**STUDY TEXT**
I use broadband connection and my service provider has a dedicated portal to check my data usage. The data usage portal is not instant. It takes couple of hours to update my usage report. I wanted something through which I can quickly know how much data I downloaded in that instant of time.
One nice way I found that, checking the received packets count in windows network connection status. Which I can easily access clicking the network icon sitting in system tray.
The connection status window clearly shows number of packets sent and received over the connected network for tracked duration of time. In most of the cases, there will be 1460 bytes in one packet we receive or send. Now I can calculate how much of Mega Bytes of data my system has downloaded by doing a simple mathematics.
Downloaded data in MB = (Packets received * 1460) / (1024 * 1024)
In Windows Vista, the connection status window directly shows the number bytes sent and received, we no need to bother about bytes per packet stuff.
Though my requirement was fulfilled from above discovery, I just could not stop my self digging more.

**EXERCISES**
A) In the text on checking broadband data usage, how many bytes does one packet usually hold?
B) Pick up the text on checking broadband data usage after its last sentence and continue it.

**DATA PROVIDED**
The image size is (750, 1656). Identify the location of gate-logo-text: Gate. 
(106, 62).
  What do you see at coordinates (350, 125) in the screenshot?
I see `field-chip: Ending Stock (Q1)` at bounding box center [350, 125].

**RESPONSES BY TASK**
A) 1460 bytes

B)
In computer networking world, the maximum number of bytes per one packet referred as Maximum Transmission Unit (MTU). This is the specification for a given protocol which it can transfer maximum number of bytes per packet. The MTU is defined by the standard or determined at the connection establishment process. For faster network, MTU will be less and for slower network, MTU will be more to manage forthcoming packet lagging time.
Using simple “MTU Route” utility (which you can download here) you can figure out number of bytes per packet on your machine. When you download the utility, you get a zip file, on extraction you will get an executable which you have to run in DOS prompt issuing this command:
mturoute.exe -t srushtisoft.com
If you expect more speed from your network, you can tweak bytes per packet in your Windows XP system by adding new MTU registry entry.
Start -> Run -> regedit
Navigate to System Key: [HKEY_LOCAL_MACHINE\System\CurrentControlSet\Services\Tcpip\Parameters\
Value Name: MTU
Data Type: REG_DWORD (DWORD Value)
Value Data: Default = 0xffffffff (your tweaking value like 0x000005dc for 1500)
Here is the recommended values set
1500 bytes for Ethernet, DSL and Cable Broadband Connections
1492 bytes for PPPoE Broadband Connections
576 bytes for Dial-up Connections
Well, I just left my XP operating system to work with its default settings.
Above registry manipulation may cause bad network response for some network adapters so be careful. Please do not hold me responsible if something goes wrong in your machine from above mentioned settings as these steps are only recommended for expert and level above computer users.